Stipendi italiani in caduta libera | Un'emorragia di talenti che potrebbe cambiare il futuro del Paese!
Scopri perché gli stipendi bassi in Italia sono un problema cruciale: legame tra salari e produttività, giovani in fuga e spesa limitata! 💼📉✨

Livolsi: “Il vero problema in Italia sono gli stipendi troppo bassi”
ROMA – Negli ultimi giorni, il dibattito sul lavoro è tornato alla ribalta, complici i referendum che si sono svolti recentemente. Mentre molti si interrogano sull’esito di queste consultazioni e sulla loro cornice normativa, il professore Ubaldo Livolsi, esperto di Corporate Finance e fondatore di Livolsi & Partners S.p.A., punta il dito su un problema cruciale: i salari in Italia sono troppo bassi.
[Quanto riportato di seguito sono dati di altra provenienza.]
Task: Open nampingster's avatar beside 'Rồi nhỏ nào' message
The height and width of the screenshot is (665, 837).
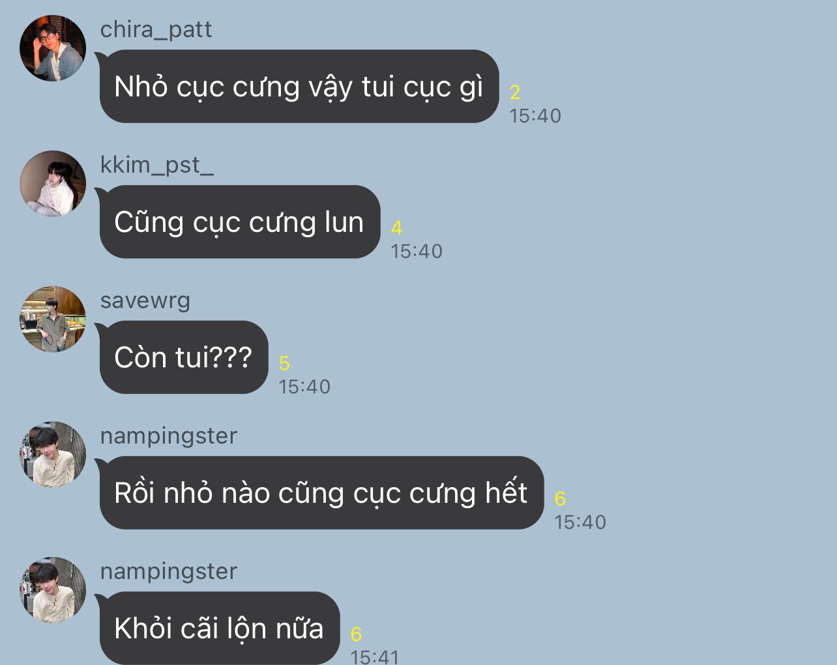Action: click(x=53, y=455)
“Secondo l’Ocse, l’Italia è l’unico Paese europeo dove i salari reali medi nel 2020 erano inferiori rispetto al 1990”, sottolinea Livolsi. Questo dato spiazzante è solo la punta dell’iceberg. Nel 2022, i salari reali hanno registrato un ulteriore calo del 7,3% rispetto all’anno precedente, portando a un quadro desolante che conta oltre 10,9 milioni di lavoratori nel settore privato con stipendi al di sotto dei 25.000 euro lordi annui. Di questi, più di sei milioni guadagnano meno di 15.000 euro, ovvero meno di 1.000 euro netti al mese.
I salari insoddisfacenti si riflettono inevitabilmente sulla capacità di spesa delle famiglie. Secondo i dati dell’Istat, nel 2023, la spesa delle famiglie e della pubblica amministrazione ha rappresentato il 78,8% del PIL italiano, un rapporto che rivela la fragilità dell’economia nazionale, la quale è fortemente dipendente dalla domanda interna.
Anche l’impatto demografico è allarmante. Livolsi riporta che nel 2024, oltre 156.000 italiani hanno lasciato il Paese, a fronte di soli 53.000 rientri. Questo saldo potrebbe essere sottostimato; infatti, tra il 2011 e il 2023, oltre 550.000 giovani sotto i 35 anni hanno cancellato la propria residenza, con la previsione che il numero effettivo degli emigrati superi il milione.
“Il legame tra salari bassi e produttività è diretto”, sostiene Livolsi. La produttività, misurata come valore aggiunto per ora lavorata, ha visto un calo del 2,5% nel 2023, con una crescita media annua dello 0,5% dal 2014 al 2023. In contrasto, la media europea si attesta all’1,1%. Senza un incremento della produttività, le aziende si trovano con pochi margini per aumentare i salari, contribuendo a una spirale negativa che affligge il mercato del lavoro.
“Il problema non è solo creare occupazione, ma anche dare al lavoro un riconoscimento adeguato”, conclude Livolsi. Se non si interviene su produttività, formazione e distribuzione della ricchezza prodotta, il lavoro in Italia continuerà a valere meno di quanto dovrebbe.
Il quadro dipinto da Livolsi offre una prospettiva preoccupante ma necessaria per comprendere le sfide che il Paese deve affrontare per invertire la rotta e garantire un futuro sostenibile ai suoi lavoratori.